Öğrenme kalitesinin ve veriminin arttırılması amacıyla kullanılan sistemler.
Eğitim kavramı bireye bilgi, beceri ve tutumların kazandırılması yoluyla istendik davranışları geliştirme süreci olarak tanımlanır. Bu bağlamda eğitim teknolojisi kavramı eğitim süreçlerinin kolaylaştırılması, öğrenme kalitesinin ve veriminin arttırılması amacıyla işe koşulan sistemler bütününü ifade eder. Önceleri eğitimde teknolojinin kullanımı olarak ele alınan eğitim teknolojisi, yıllar içerisinde kendi kuramları, araçları ve modellerini üreten bir bilim alanı halini almıştır. Eğitim teknolojisinin görece kısa tarihi, çoğu sınıflar dışında kullanılmak için üretilmiş teknolojilerin (mesela televizyon, bilgisayar, projektör) sınıfa getirilmesinin beklenen öğrenme katkısını vermediğini göstermiş, öğrenme için teknolojik araçların değil, bu araçların nasıl değerlendirildiğinin önemli olduğu ortaya koymuştur. Temelde sosyoloji, bilişsel psikoloji, bilgisayar bilimleri, davranışsal psikoloji gibi alanlardan beslenen eğitim teknolojisi alanı günümüzde kendi araştırma alanı ve kuramsal çerçevelerini (mesela bilişsel yük kuramı, uzaktan eğitimde etkileşimsel uzaklık) geliştirebilmiş özgün bir disiplindir. Keza Eğitim teknolojisi "Kuram, araştırma ve iyi örneklerin etik bir şekilde uygulanmasını ve incelenmesini içeren bir çalışma alanıdır" ve amaçları itibarıyla içinde yer aldığı öğrenme paradigmalarından beslenir.

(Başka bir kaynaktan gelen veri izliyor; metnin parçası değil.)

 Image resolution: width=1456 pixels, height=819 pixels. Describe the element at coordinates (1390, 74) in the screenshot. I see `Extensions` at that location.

Günümüzde öğrenenin bağlamda ve öğrenme görevinde kendi bilgisini oluşturduğunu varsayan "yapılandırmacı" yaklaşıma göre eğitim teknolojisi yalnızca bilgi birimlerinin öğrenilmesi ve hatırlanmasının ötesinde; bilgi, yetenek ve tutumların kazanılmasını hedeflemektedir. Bu amaçla öğrenenin motive edilmesini ve öğrenme sürecine etkin katılımını sağlamaya çalışır. Bu yolla bilginin performansa dönüştürülmesi (mesela problem çözme) sağlanabilir. Hedeflenen öğrenme durumları yalnızca ilköğretim ve ortaöğretim ya da yükseköğretim düzeyleriyle sınırlı da değildir. Okul öncesi dönemden başlayarak meslekî eğitim, meslekî gelişim, yetişkin öğrenmesi, yaşam boyu öğrenme ve informal öğrenme etkinliklerine kadar uzanmaktadır.

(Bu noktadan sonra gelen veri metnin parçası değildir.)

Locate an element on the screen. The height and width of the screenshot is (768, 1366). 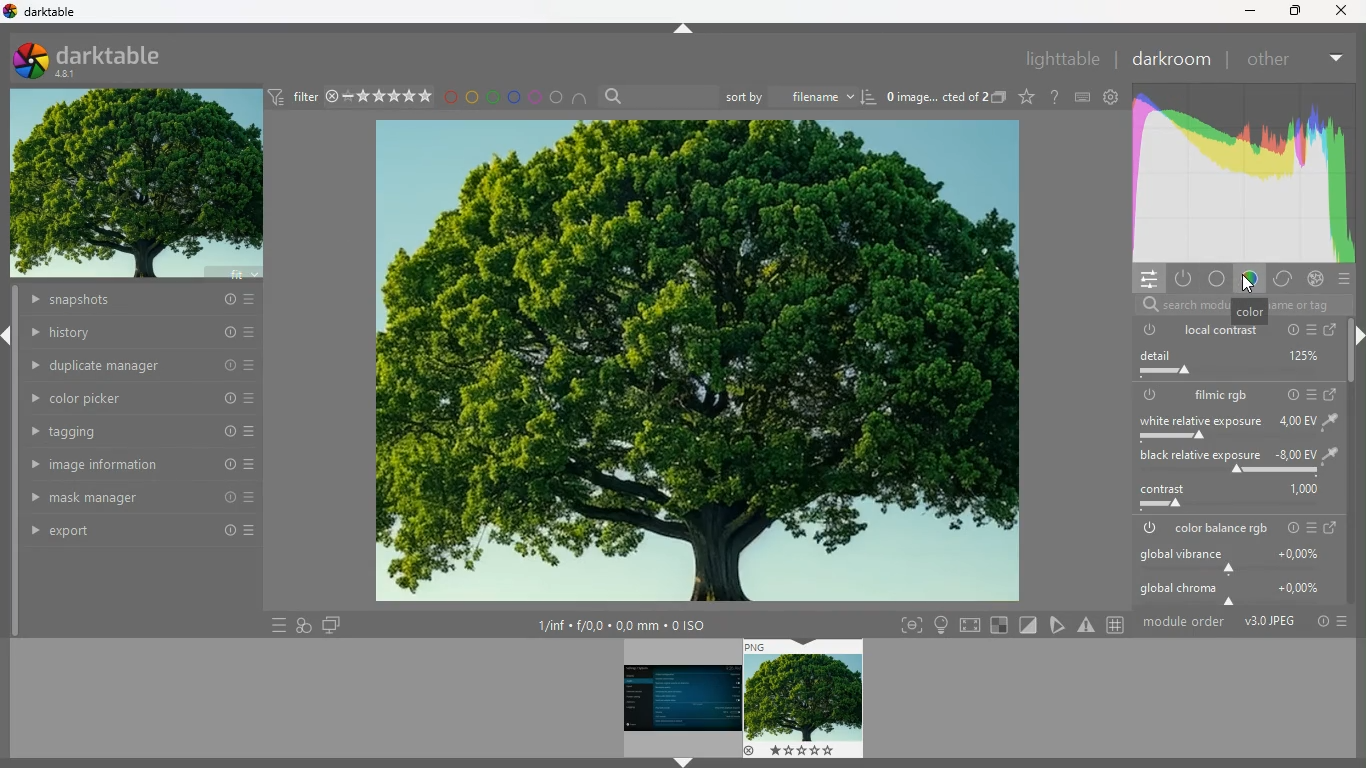
blue is located at coordinates (514, 97).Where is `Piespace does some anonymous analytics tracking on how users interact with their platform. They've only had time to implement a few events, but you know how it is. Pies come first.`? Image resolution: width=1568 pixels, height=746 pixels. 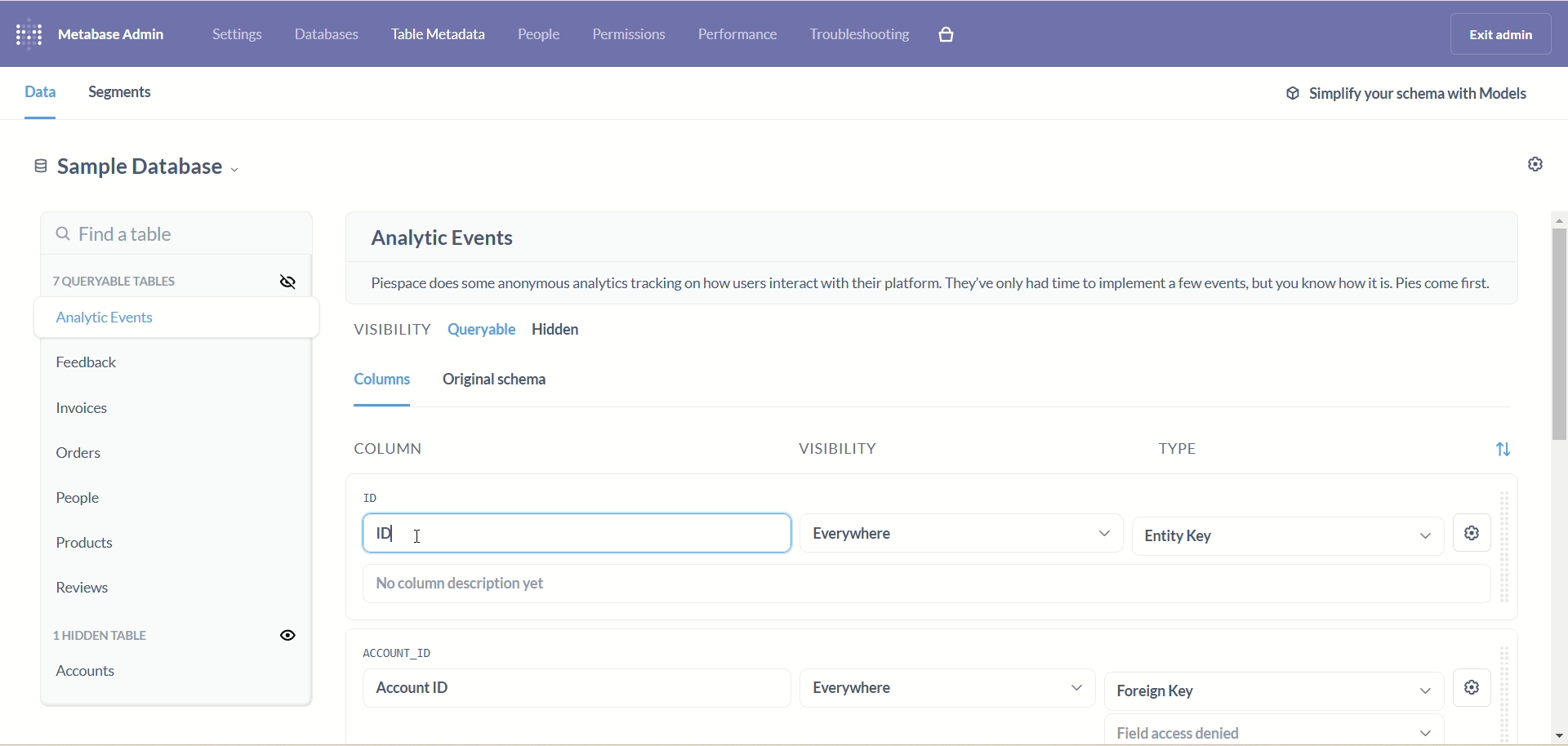 Piespace does some anonymous analytics tracking on how users interact with their platform. They've only had time to implement a few events, but you know how it is. Pies come first. is located at coordinates (932, 285).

Eğitim teknolojisinin zaman içinde çeşitli terimlerle ifade edildiği görülmektedir ki bunun sebebi temel alınan öğrenme/öğretme yaklaşımlarının yansıması yani yukarıda zikredilen paradigmal değişimlerdir. Özellikle bilişsel ve yapılandırmacı yaklaşımların davranış değişikliği yerine bilginin bağlama transferi ve insan performansına vurgu yapması sebebiyle eğitim teknolojisi kavramından uzaklaşılmıştır. Türkiye alan yazınında ise iki kavram arasındaki fark, Alkan (1997) tarafından alan öğretimiyle özdeşleştirilmiştir. Buna göre öğretim, eğitimin bir alt kolu olarak kabul edilmiş, belirli öğretim disiplinlerinin kendine özgü yönlerini dikkate alarak gerçekleştirilen düzenlemeler alanın öğretim teknolojisi (mesela fen öğretimi teknolojisi) olarak ele alınmıştır.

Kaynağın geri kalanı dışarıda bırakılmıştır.